17.10.2007—24.3.2008
MAK Works on Paper Room

In 1863, the year of the MAK’s founding, the museum acquired some 5,000 ornamental prints dating from the 15th to the 18th centuries; these now make up the actual core of the comprehensive ornamental prints collection. Here can be found designs by some of the most important painters and graphic artists of their time in Germany, France, Italy and the Netherlands, who applied themselves to free ornamental design. The central theme of the exhibition is a form of ornament which derives from antique times, and has reappeared in every century: the grotesque. The rediscovery of the Domus Aurea shortly before 1500 opened a new chapter in the history of ornament. Its bizarre ceiling frescoes, with their animals, flowering vines and mythical creatures, inspired the imagination of Renaissance artists. The grotesque became a dominant form in the centuries to follow.

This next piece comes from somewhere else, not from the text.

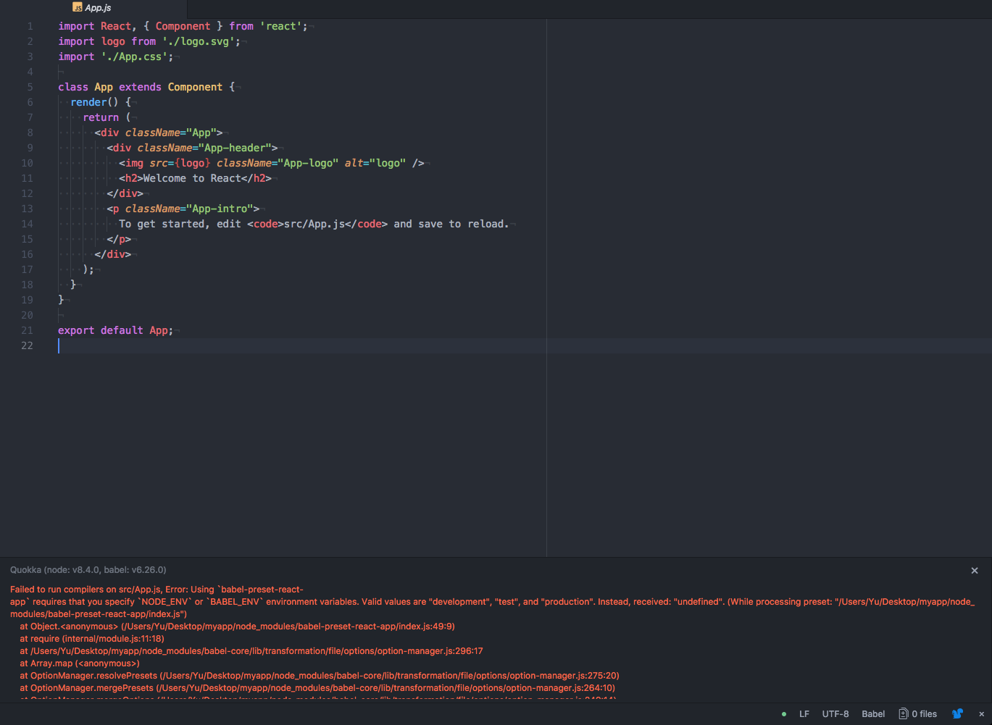
Task: Select the OptionManager.resolvePresets stack trace line
Action: (x=319, y=675)
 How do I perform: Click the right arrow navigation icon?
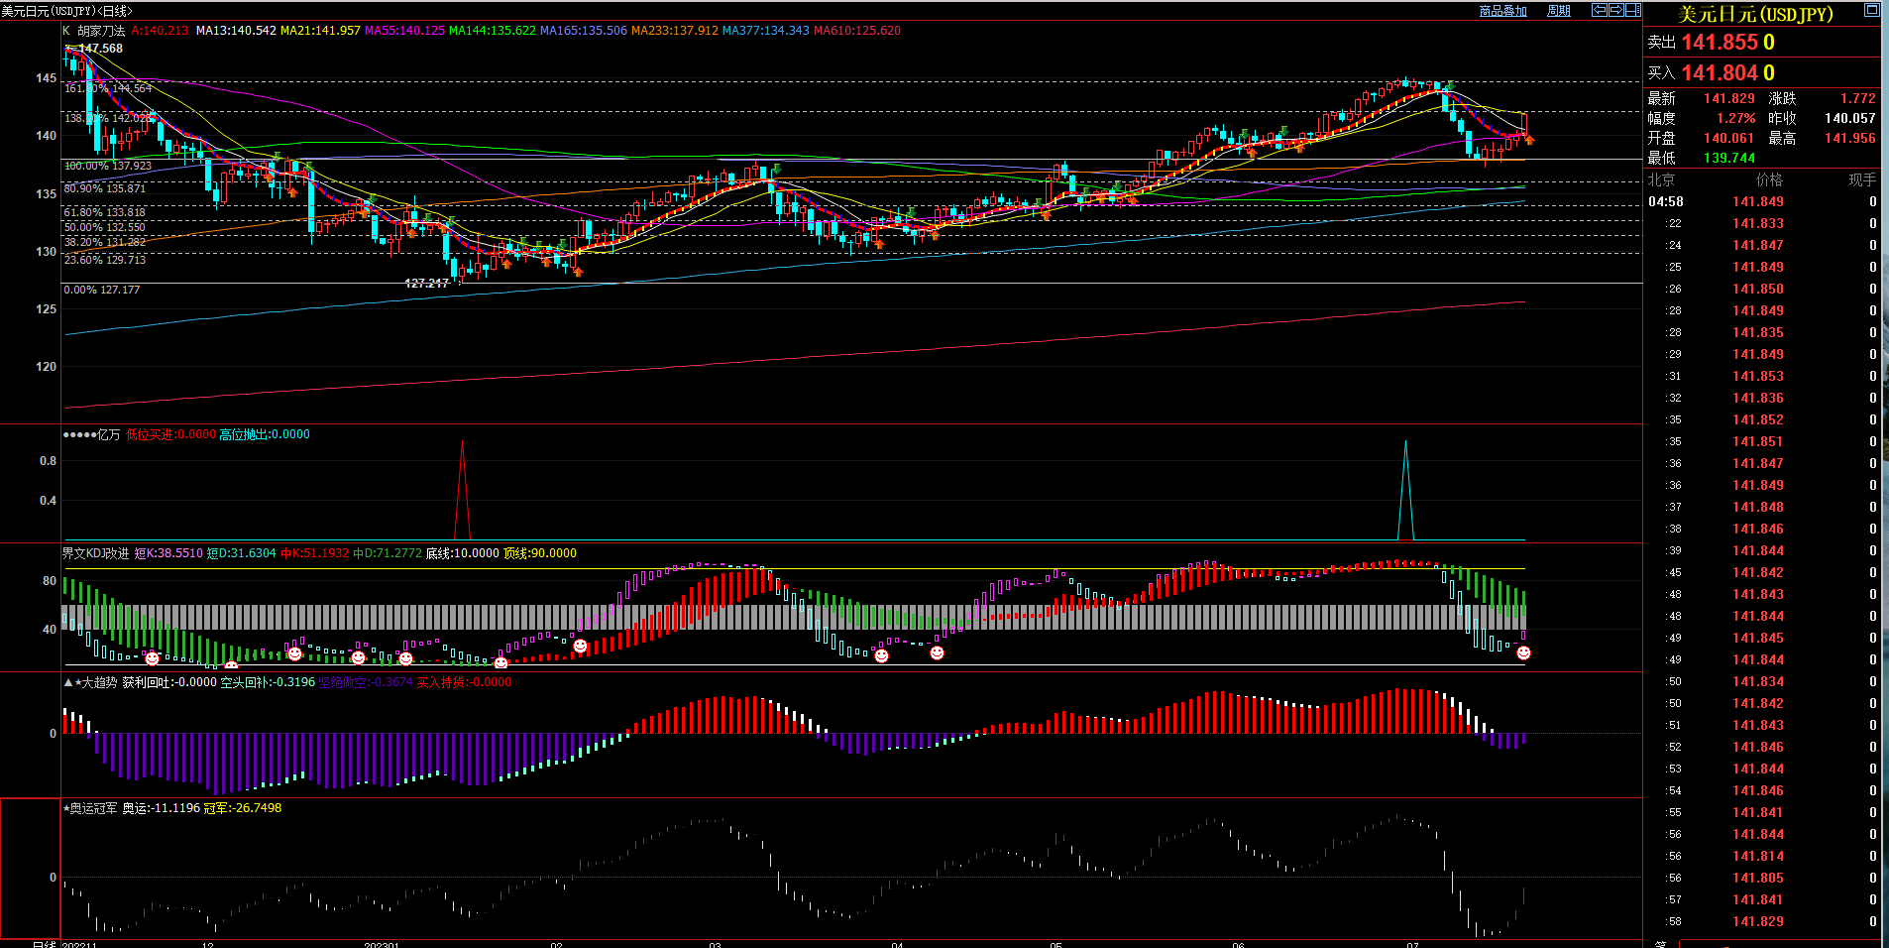[1616, 10]
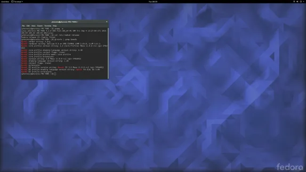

The exhibition and a comprehensive on-line database containing the MAK collection of more than 17,000 ornamental engravings have been created as part of the Culture 2000 EU project “Ornamental Prints” in conjunction with the Art Library Berlin and the Museum of Decorative Arts in Prague.

Curator Kathrin Pokorny-Nagel, Head of the MAK Library and Works on Paper Collection

With the support of the Culture 2000 Program of the European Union.
 

Accompanying the EU project is the publication "Ornamental Prints. Ornamentstiche. Ornamentàlny rytiny", edited by Moritz Wullen, Helena Koenigsmarková and Peter Noever, with contributions by Bernd Evers, Rainald Franz, Peter Klinger, Kathrin Pokorny-Nagel and Radim Vondráček, 88 pages, 16 illustrations, English/German/Czech, MAK Vienna 2007.